History

United States
- Name: USS Fox
- Ordered: as Alabama
- Laid down: date unknown
- Launched: 1859
- Acquired: 6 May 1863
- In service: 10 June 1863
- Out of service: 1 June 1865
- Stricken: 1865 (est.)
- Captured: by Union forces,; 18 April 1863;
- Fate: Sold 28 June 1865

General characteristics
- Displacement: 80 tons
- Length: not known
- Beam: not known
- Draught: 8 ft 6 in (2.59 m)
- Propulsion: sail
- Speed: varied
- Complement: not known
- Armament: one 12-poundr howitzer; one 12-pounder rifle;

= USS Fox (1859) =

Gunboat of the United States Navy

USS Fox was a captured Confederate schooner acquired by the Union Navy from the prize court during the American Civil War.

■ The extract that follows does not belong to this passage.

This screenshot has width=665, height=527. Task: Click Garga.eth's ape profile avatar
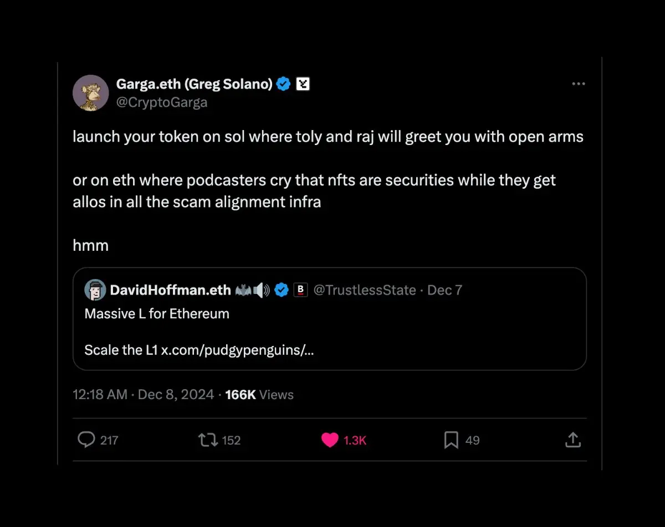[x=90, y=92]
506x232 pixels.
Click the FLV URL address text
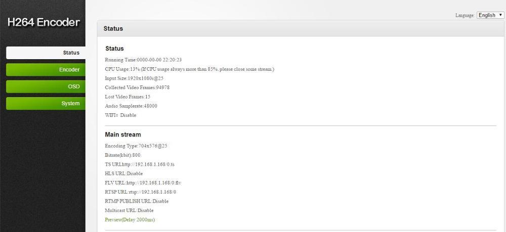tap(143, 182)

The Union Navy placed her into service as a ship's tender, whose task was to serve the fleet blockading the Confederate States of America. However, she was outfitted with a powerful rifled gun, which helped her in the role of gunboat and the capture of a prize on her own.

== Captured and acquired by the Union Navy ==

Fox, a schooner, was built in 1859 at Baltimore, Maryland; used as a blockade runner by the Confederates under the name Alabama; captured 18 April 1863 by Susquehanna; purchased from the prize court 6 May 1863; renamed Fox, her former merchant name; and first put to sea 10 June 1863, Acting Master A. Weston in command.

== Civil War operations ==
=== Serving as tender with the East Gulf Blockade ===

Assigned to the East Gulf Blockading Squadron, Fox sailed out of Key West, Florida, throughout the remainder of the war. Her primary duty was as tender to the ordnance ship Dale and other large ships, but in her patrols alone and with the squadron, she shared in the capture of several blockade runners sailing out of Havana, Cuba.

Sailing alone, on 20 December 1863 she discovered a side wheel steamer grounded at the mouth of the Suwannee River, and after firing on her, sent a boarding party which found the steamer's crew had fled. Finding the engine room flooded and the job of getting the steamer off beyond her limited capacity, Fox burned her to prevent her further use by the Confederates.

=== Winning prizes on her own ===

Four days later, again sailing alone, Fox encountered a British schooner from Havana in the Suwannee River, and after firing several shells, boarded her and took her prize. On 18 April 1864, Fox chased a British schooner until the schooner's crew ran her aground and abandoned her. A party from Fox boarded and burned the blockade runner. Again she took a prize singlehanded on 1 May, when she apprehended a sloop running the blockade off Cape Romano, Florida.

Her first prize in 1865, taken 23 January, was another British blockade runner out of Havana. On 12 March, Fox chased a schooner ashore in Deadman's Bay. The blockade runner's crew set her afire, but part of her cargo of cavalry sabers and farming equipment was saved from the flames by Fox's boarding party.

Several times during these years boat parties from Fox destroyed valuable salt works ashore, such expeditions combining with her captures to make hers a most significant role in the total effort to cut the Confederacy off from key supplies.

Detached from duty 1 June 1865, Fox was sold 28 June 1865.